Condition or disease Intervention/treatment Phase
Presbyopia Device: Raindrop Near Vision Inlay Not Applicable

Detailed Description:

Presbyopia is a natural outcome of pseudophakic subjects with monofocal or toric intraocular lenses. Treatment of pseudophakic presbyopia generally consists of reading glasses, contact lenses, or monovision LASIK, which allows the patient to see near objects. All these options suffer limitations from the patient perspective. For example, reading glasses can easily be lost or not conveniently available. Multifocal contact lenses suffer from visual symptoms and instability due to potential rotation and movement of the contact lenses on the surface of the cornea. And, successful monovision is generally limited to patients with a history of successful use of contact lenses for monovision, and even in these eyes, monovision is associated with a substantial decrease in stereo acuity and contrast sensitivity.
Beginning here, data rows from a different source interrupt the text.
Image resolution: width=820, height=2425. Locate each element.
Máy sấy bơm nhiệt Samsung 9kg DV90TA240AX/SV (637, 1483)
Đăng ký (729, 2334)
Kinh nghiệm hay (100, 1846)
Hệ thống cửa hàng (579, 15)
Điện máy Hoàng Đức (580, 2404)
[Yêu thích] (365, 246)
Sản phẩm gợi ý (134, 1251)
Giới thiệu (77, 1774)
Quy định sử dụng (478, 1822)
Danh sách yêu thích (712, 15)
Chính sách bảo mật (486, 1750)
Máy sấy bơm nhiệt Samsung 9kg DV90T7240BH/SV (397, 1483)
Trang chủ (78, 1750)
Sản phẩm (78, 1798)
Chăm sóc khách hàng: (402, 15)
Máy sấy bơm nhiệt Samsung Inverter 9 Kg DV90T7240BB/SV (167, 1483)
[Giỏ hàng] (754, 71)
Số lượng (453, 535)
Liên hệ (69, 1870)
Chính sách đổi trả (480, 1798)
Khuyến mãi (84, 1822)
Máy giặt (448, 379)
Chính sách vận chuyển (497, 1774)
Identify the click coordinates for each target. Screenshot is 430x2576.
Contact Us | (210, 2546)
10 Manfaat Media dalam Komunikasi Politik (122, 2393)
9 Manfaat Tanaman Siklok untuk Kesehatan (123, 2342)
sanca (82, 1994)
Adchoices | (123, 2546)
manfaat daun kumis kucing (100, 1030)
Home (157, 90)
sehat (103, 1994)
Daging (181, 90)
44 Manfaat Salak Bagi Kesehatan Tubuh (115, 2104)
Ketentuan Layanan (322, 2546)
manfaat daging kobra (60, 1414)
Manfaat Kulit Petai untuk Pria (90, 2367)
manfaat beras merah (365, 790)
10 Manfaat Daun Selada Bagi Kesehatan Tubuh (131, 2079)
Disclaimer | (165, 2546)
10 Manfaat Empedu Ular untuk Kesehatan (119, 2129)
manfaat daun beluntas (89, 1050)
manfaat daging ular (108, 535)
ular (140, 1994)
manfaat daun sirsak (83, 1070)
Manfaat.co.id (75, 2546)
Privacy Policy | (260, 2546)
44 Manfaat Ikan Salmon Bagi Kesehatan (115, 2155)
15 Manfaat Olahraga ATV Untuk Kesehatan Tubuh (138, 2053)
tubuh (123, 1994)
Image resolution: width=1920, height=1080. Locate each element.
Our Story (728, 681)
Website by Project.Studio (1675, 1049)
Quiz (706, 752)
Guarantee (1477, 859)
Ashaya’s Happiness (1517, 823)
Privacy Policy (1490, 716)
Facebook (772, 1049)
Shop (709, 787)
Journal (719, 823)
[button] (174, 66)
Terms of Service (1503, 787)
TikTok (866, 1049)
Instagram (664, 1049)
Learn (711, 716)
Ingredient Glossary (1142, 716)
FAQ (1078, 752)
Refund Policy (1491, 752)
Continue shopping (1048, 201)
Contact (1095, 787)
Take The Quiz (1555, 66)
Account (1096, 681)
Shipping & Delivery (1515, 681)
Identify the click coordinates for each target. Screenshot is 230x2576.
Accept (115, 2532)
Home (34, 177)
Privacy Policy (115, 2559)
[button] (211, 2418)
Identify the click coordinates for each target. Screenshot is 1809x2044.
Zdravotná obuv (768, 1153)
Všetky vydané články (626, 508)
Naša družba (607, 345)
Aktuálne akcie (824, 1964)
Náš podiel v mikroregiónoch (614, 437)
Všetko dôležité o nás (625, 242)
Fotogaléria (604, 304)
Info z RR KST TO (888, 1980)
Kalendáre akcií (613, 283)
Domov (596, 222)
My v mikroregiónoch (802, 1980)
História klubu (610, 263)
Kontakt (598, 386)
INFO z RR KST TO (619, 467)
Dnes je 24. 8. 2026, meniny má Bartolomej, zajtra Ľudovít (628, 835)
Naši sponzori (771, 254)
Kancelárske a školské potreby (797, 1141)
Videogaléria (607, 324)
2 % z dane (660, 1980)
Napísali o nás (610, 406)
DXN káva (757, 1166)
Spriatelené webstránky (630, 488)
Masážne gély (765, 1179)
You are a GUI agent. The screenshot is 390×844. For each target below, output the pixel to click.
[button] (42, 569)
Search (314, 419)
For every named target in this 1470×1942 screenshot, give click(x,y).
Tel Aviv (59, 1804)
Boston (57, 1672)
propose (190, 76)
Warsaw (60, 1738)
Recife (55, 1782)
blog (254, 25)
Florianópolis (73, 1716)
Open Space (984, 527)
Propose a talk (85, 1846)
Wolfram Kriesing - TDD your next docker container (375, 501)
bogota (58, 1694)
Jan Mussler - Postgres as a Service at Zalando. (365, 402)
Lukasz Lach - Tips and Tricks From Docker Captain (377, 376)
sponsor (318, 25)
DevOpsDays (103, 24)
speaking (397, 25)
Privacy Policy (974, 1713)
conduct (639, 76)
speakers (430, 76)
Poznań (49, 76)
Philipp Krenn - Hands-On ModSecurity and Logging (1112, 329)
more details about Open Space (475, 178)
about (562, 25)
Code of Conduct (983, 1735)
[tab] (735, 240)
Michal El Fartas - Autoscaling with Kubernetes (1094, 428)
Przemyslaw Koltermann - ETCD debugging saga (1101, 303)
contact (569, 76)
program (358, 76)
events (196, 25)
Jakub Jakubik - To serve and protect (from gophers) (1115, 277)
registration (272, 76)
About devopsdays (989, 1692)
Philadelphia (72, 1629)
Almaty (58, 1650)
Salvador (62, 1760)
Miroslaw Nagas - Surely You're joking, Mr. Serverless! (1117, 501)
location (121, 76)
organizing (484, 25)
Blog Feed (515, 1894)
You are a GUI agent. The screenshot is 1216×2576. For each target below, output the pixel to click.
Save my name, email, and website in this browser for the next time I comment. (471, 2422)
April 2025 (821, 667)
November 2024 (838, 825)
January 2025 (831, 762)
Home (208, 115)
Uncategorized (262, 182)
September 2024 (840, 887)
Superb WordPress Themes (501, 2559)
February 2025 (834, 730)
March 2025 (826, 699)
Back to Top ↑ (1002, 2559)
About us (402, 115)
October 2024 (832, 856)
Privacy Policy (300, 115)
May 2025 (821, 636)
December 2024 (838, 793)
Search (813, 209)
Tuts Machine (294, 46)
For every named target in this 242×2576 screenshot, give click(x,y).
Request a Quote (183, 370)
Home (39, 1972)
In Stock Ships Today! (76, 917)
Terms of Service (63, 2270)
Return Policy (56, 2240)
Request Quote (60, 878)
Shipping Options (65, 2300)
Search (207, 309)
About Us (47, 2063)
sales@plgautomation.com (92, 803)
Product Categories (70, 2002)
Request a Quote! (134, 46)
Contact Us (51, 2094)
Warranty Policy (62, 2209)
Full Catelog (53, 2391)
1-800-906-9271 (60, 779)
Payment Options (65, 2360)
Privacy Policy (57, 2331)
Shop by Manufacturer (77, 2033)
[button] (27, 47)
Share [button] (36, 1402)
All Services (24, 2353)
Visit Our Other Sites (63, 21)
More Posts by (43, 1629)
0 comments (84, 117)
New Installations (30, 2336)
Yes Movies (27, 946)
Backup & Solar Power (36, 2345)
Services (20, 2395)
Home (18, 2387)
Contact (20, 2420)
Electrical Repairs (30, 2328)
ReVision Optics has developed the Raindrop Near Vision Inlay for the correction of near and intermediate vision. The inlay is the same refractive index as the human cornea. The inlay is placed in the non-dominant eye, centered over the pupil after a corneal flap (LASIK) has been made. The Raindrop Near Vision Inlay is expected to provide low induction of visual symptoms and improvement of near and intermediate vision in emmetropic subjects with presbyopia. This technology may also demonstrate potential clinical utility in bilateral pseudophakic subjects.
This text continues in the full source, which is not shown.